SQLFluff exposes a public api for other python applications to use. A basic example of this usage is given here, with the documentation for each of the methods below.

"""This is an example of how to use the simple sqlfluff api."""

from typing import Any, Dict, Iterator, List, Union

import sqlfluff

#  -------- LINTING ----------

my_bad_query = "SeLEct  *, 1, blah as  fOO  from mySchema.myTable"
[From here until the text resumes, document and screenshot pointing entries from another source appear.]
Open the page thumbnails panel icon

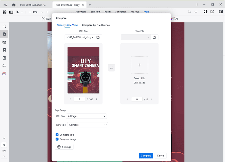pyautogui.click(x=4, y=34)
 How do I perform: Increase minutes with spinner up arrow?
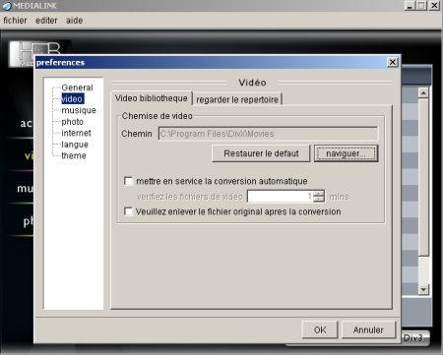(x=318, y=194)
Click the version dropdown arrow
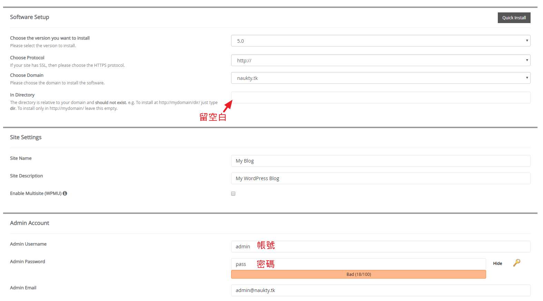This screenshot has width=543, height=301. coord(527,41)
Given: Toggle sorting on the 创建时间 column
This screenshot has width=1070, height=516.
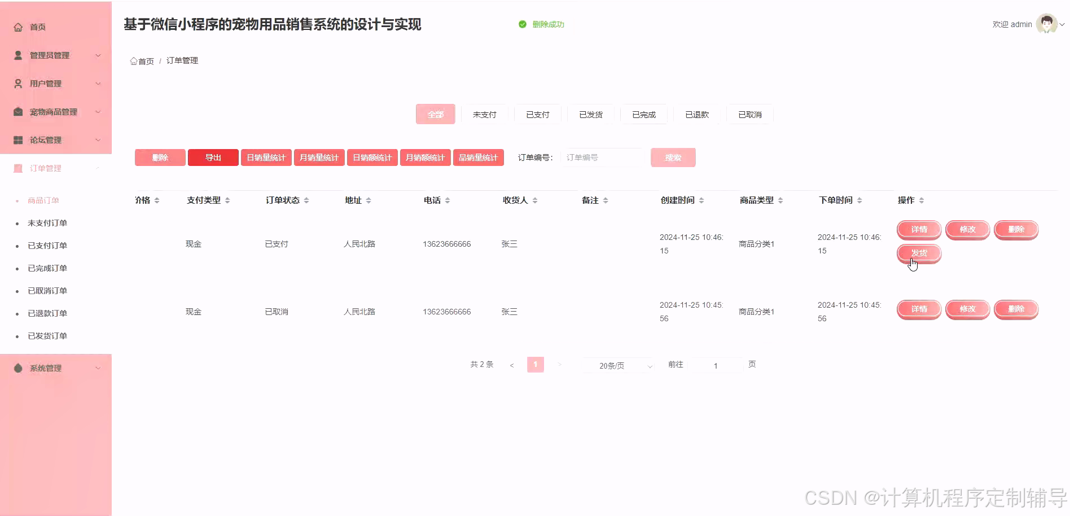Looking at the screenshot, I should pos(701,200).
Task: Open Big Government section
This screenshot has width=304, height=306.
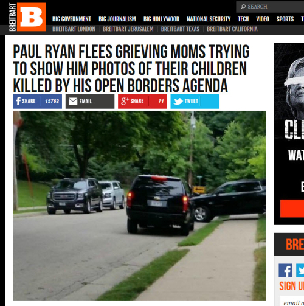Action: click(x=72, y=19)
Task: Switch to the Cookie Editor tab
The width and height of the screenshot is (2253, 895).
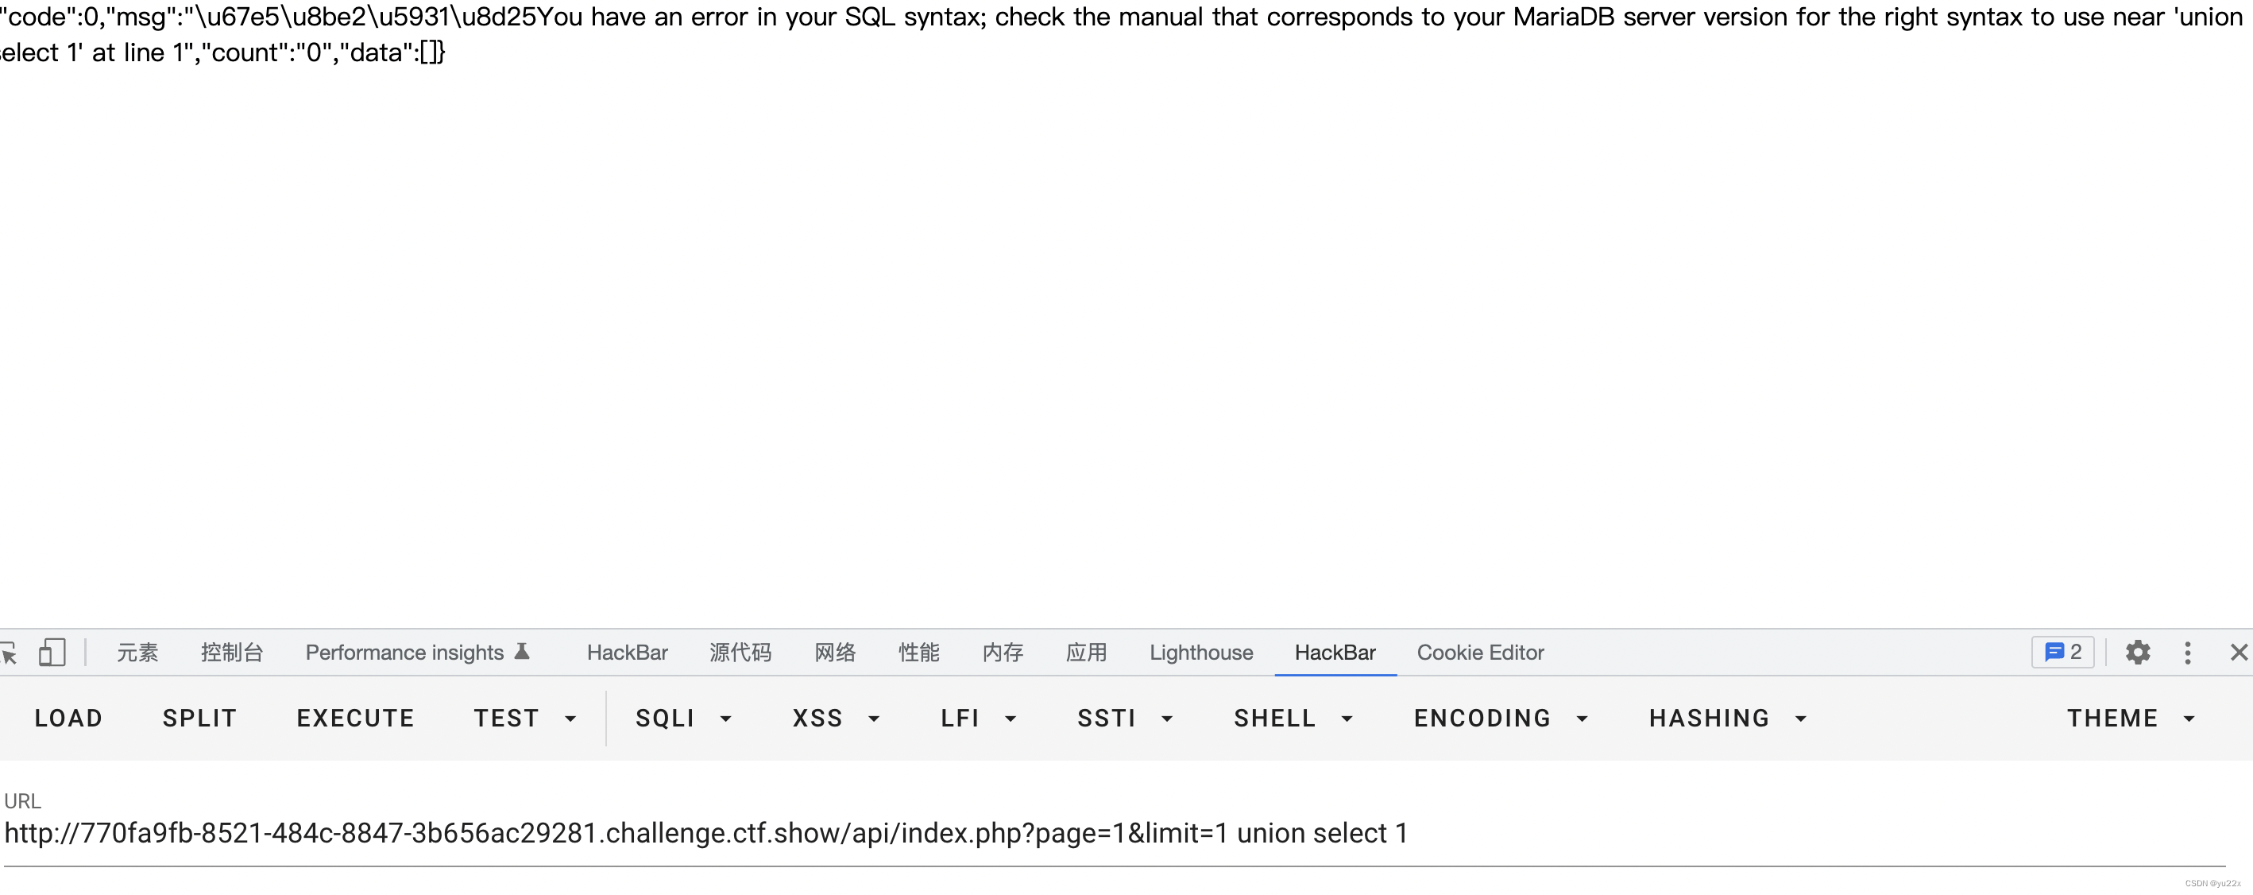Action: pos(1478,653)
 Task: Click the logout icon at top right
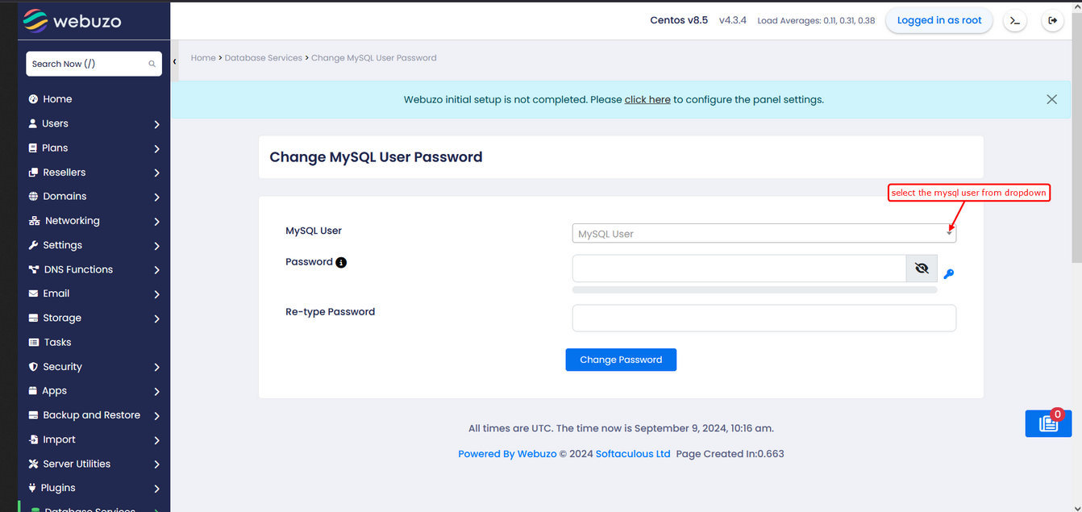1052,21
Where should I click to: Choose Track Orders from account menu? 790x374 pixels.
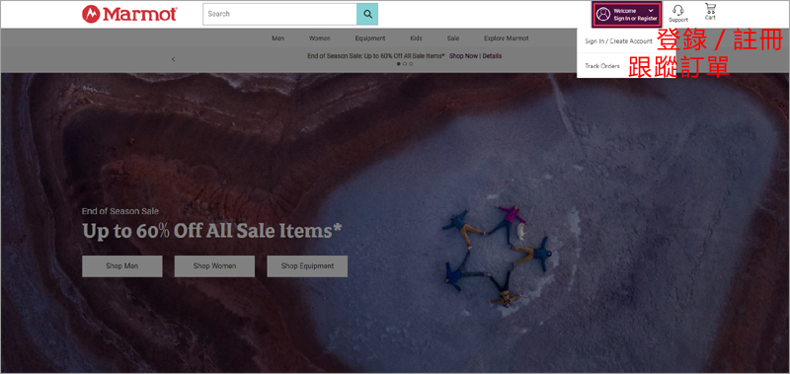point(602,66)
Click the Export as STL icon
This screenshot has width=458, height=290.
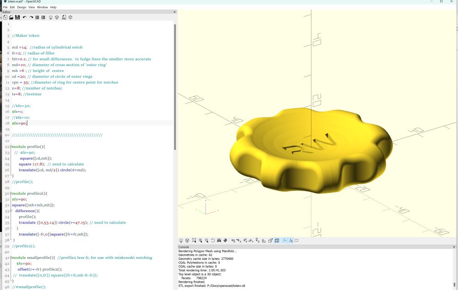click(x=64, y=17)
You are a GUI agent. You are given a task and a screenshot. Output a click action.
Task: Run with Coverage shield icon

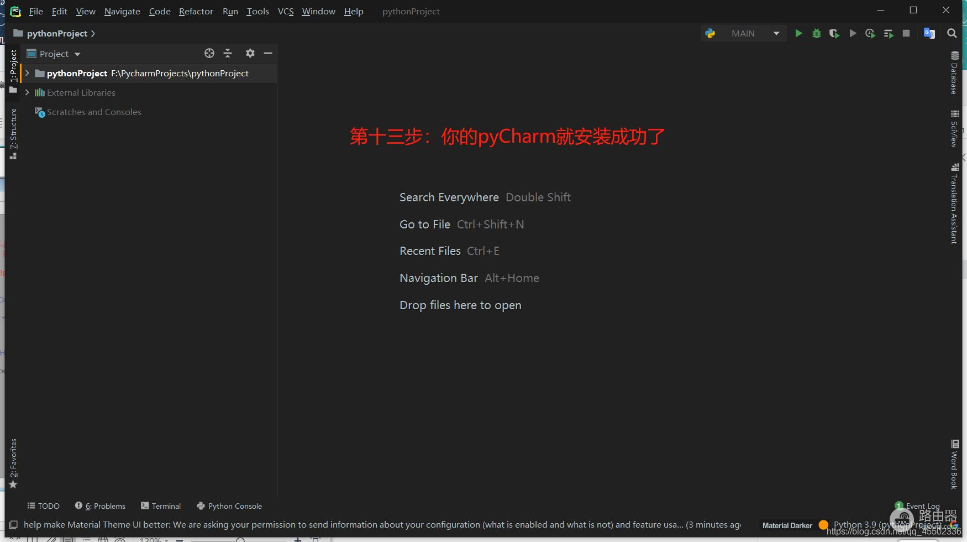[834, 34]
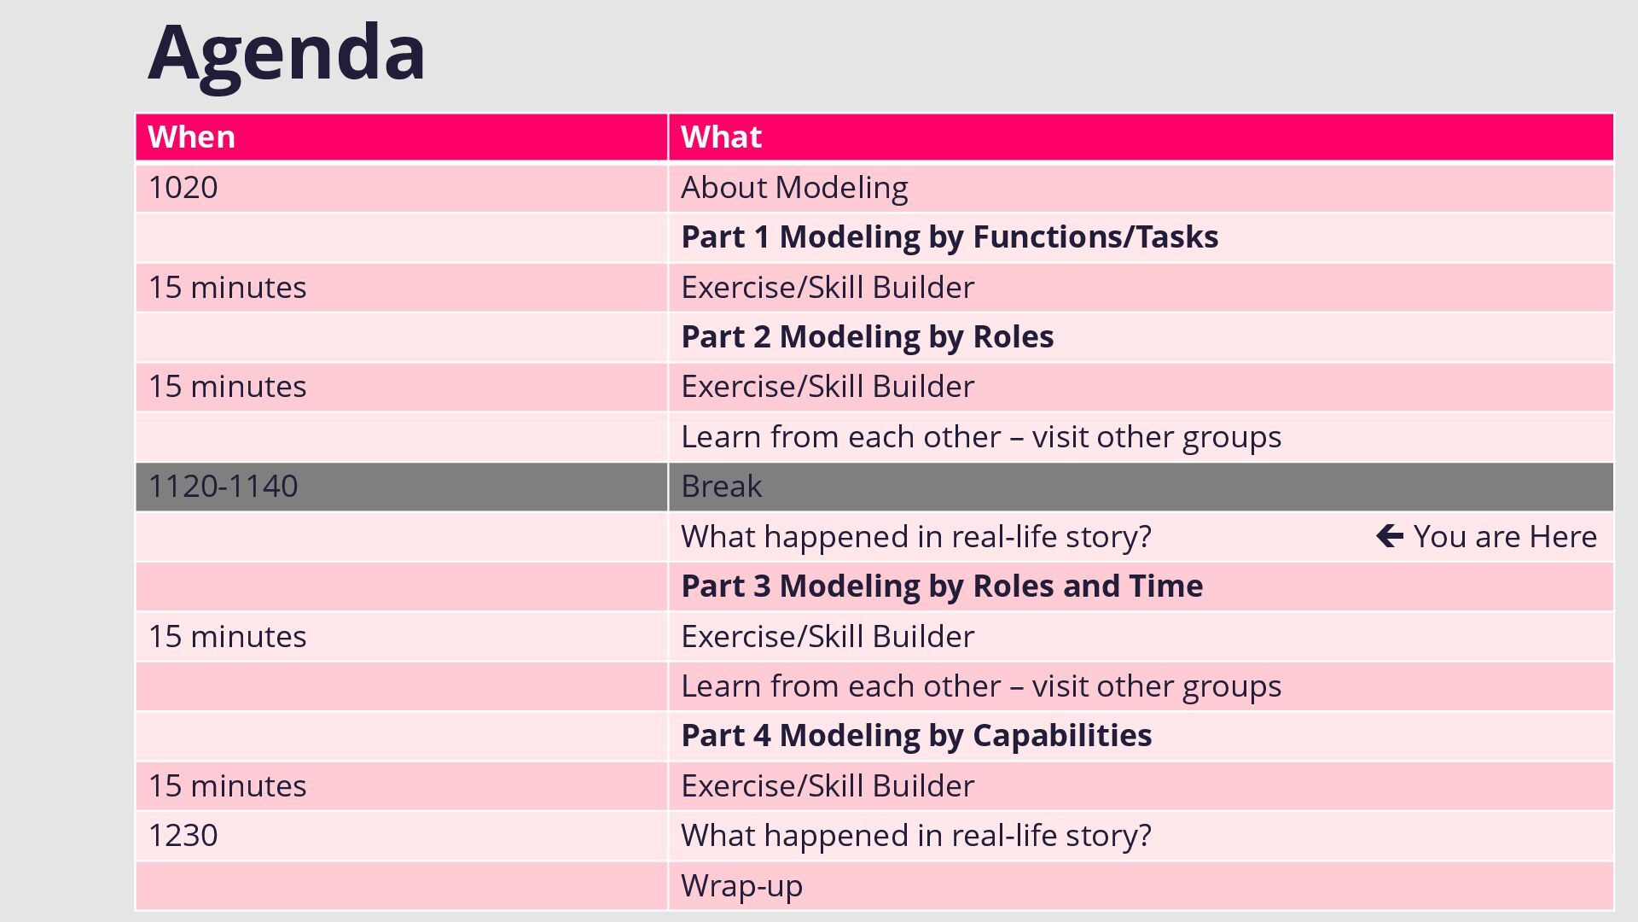Click the left arrow beside You are Here
Image resolution: width=1638 pixels, height=922 pixels.
pos(1390,536)
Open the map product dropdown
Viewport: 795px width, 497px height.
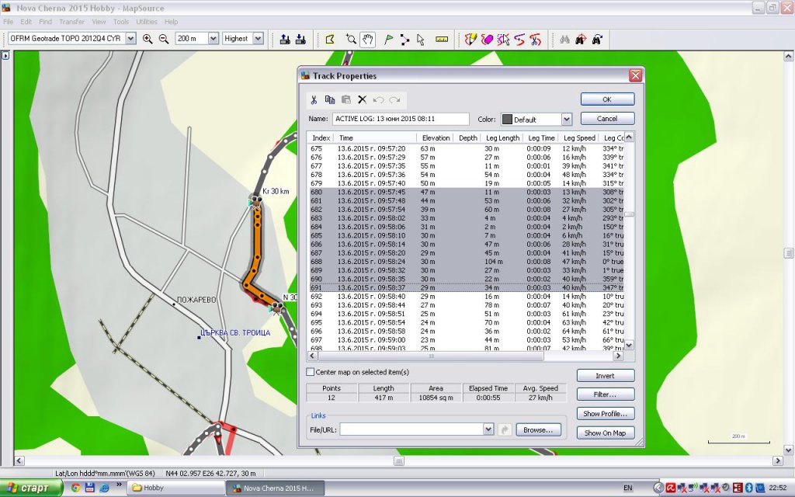[130, 39]
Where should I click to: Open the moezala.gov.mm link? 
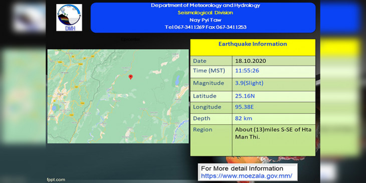pos(246,176)
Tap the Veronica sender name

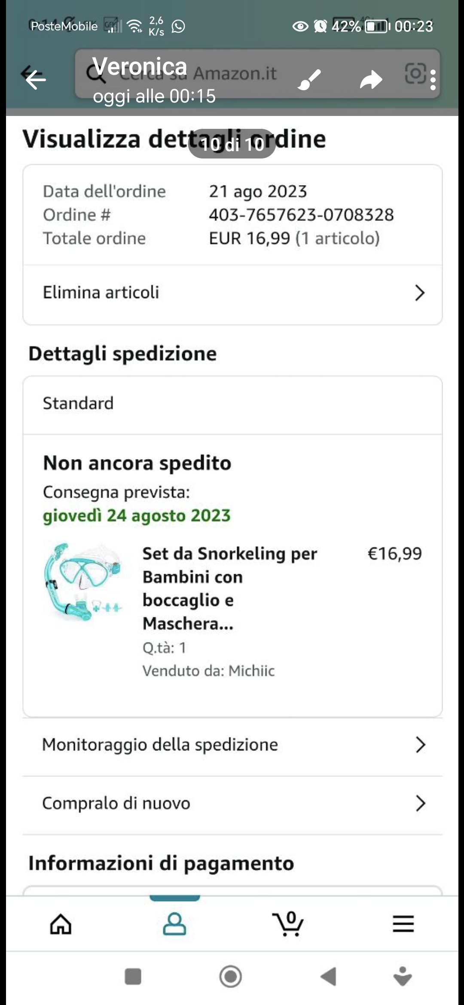coord(140,67)
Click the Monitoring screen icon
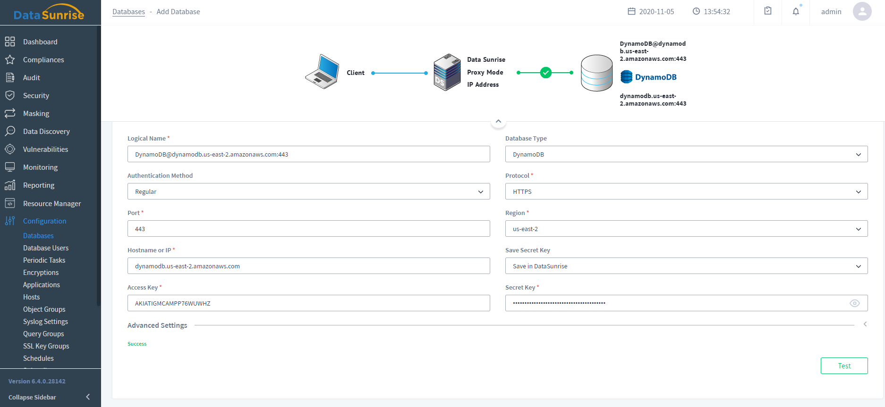Image resolution: width=885 pixels, height=407 pixels. coord(10,167)
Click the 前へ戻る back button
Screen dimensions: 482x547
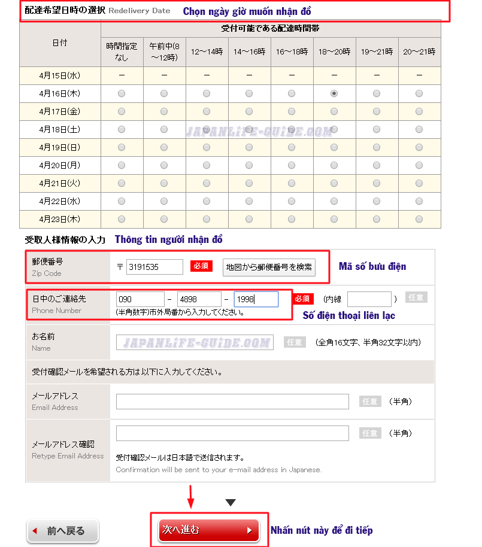tap(62, 531)
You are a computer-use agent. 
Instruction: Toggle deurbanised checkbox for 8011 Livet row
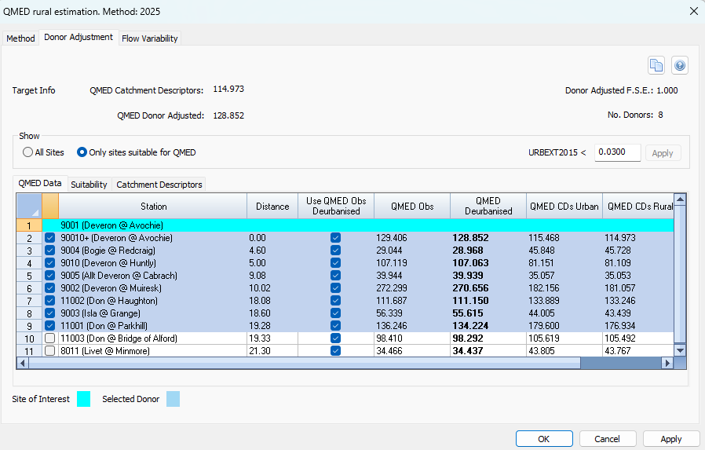pos(335,351)
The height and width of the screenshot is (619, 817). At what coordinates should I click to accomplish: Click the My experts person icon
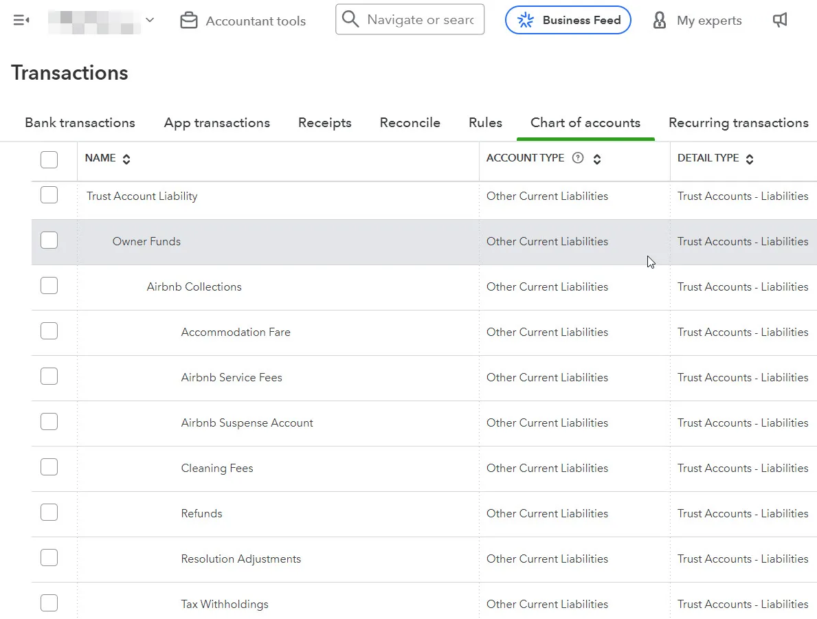tap(660, 21)
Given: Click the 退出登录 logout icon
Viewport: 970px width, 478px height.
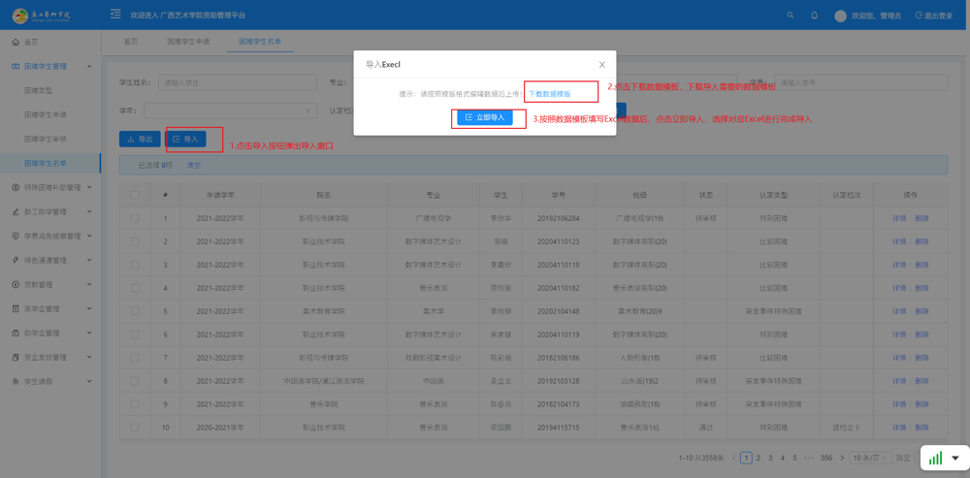Looking at the screenshot, I should (x=919, y=16).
# Lint the given string and return an array of violations in JSON representation.
lint_result = sqlfluff.lint(my_bad_query, dialect="bigquery")
# lint_result =
# [
#     {
#         "code": "CP01",
#         "line_no": 1,
#         "line_pos": 1,
#         "description": "Keywords must be consistently upper case.",
#     }
#     ...
# ]

#  -------- FIXING ----------

# Fix the given string and get a string back which has been fixed.
fix_result_1 = sqlfluff.fix(my_bad_query, dialect="bigquery")
# fix_result_1 = 'SELECT  *, 1, blah AS  foo  FROM myschema.mytable\n'

# We can also fix just specific rules.
fix_result_2 = sqlfluff.fix(my_bad_query, rules=["CP01"])
# fix_result_2 = 'SELECT  *, 1, blah AS  fOO  FROM mySchema.myTable'

# Or a subset of rules...
fix_result_3 = sqlfluff.fix(my_bad_query, rules=["CP01", "CP02"])
# fix_result_3 = 'SELECT  *, 1, blah AS  fOO  FROM myschema.mytable'

#  -------- PARSING ----------

# Parse the given string and return a JSON representation of the parsed tree.
parse_result = sqlfluff.parse(my_bad_query)
# parse_result = {'file': {'statement': {...}, 'newline': '\n'}}

# This JSON structure can then be parsed as required.
# An example usage is shown below:


def get_json_segment(
    parse_result: Dict[str, Any], segment_type: str
) -> Iterator[Union[str, Dict[str, Any], List[Dict[str, Any]]]]:
    """Recursively search JSON parse result for specified segment type.

    Args:
        parse_result (Dict[str, Any]): JSON parse result from `sqlfluff.fix`.
        segment_type (str): The segment type to search for.

    Yields:
        Iterator[Union[str, Dict[str, Any], List[Dict[str, Any]]]]:
        Retrieves children of specified segment type as either a string for a raw
        segment or as JSON or an array of JSON for non-raw segments.
    """
    for k, v in parse_result.items():
        if k == segment_type:
            yield v
        elif isinstance(v, dict):
            yield from get_json_segment(v, segment_type)
        elif isinstance(v, list):
            for s in v:
                yield from get_json_segment(s, segment_type)


# e.g. Retrieve array of JSON for table references.
table_references = list(get_json_segment(parse_result, "table_reference"))
print(table_references)
# [[{'identifier': 'mySchema'}, {'dot': '.'}, {'identifier': 'myTable'}]]

# Retrieve raw table name from last identifier in the table reference.
for table_reference in table_references:
    table_name = list(get_json_segment(parse_result, "naked_identifier"))[-1]
    print(f"table_name: {table_name}")
# table_name: myTable

Simple API commands

Advanced API usage

The simple API presents only a fraction of the functionality present within the core SQLFluff library. For more advanced use cases, users can import the Linter() and FluffConfig() classes from sqlfluff.core. As of version 0.4.0 this is considered as experimental only as the internals may change without warning in any future release. If you come to rely on the internals of SQLFluff, please post an issue on GitHub to share what you’re up to. This will help shape a more reliable, tidy and well documented public API for use.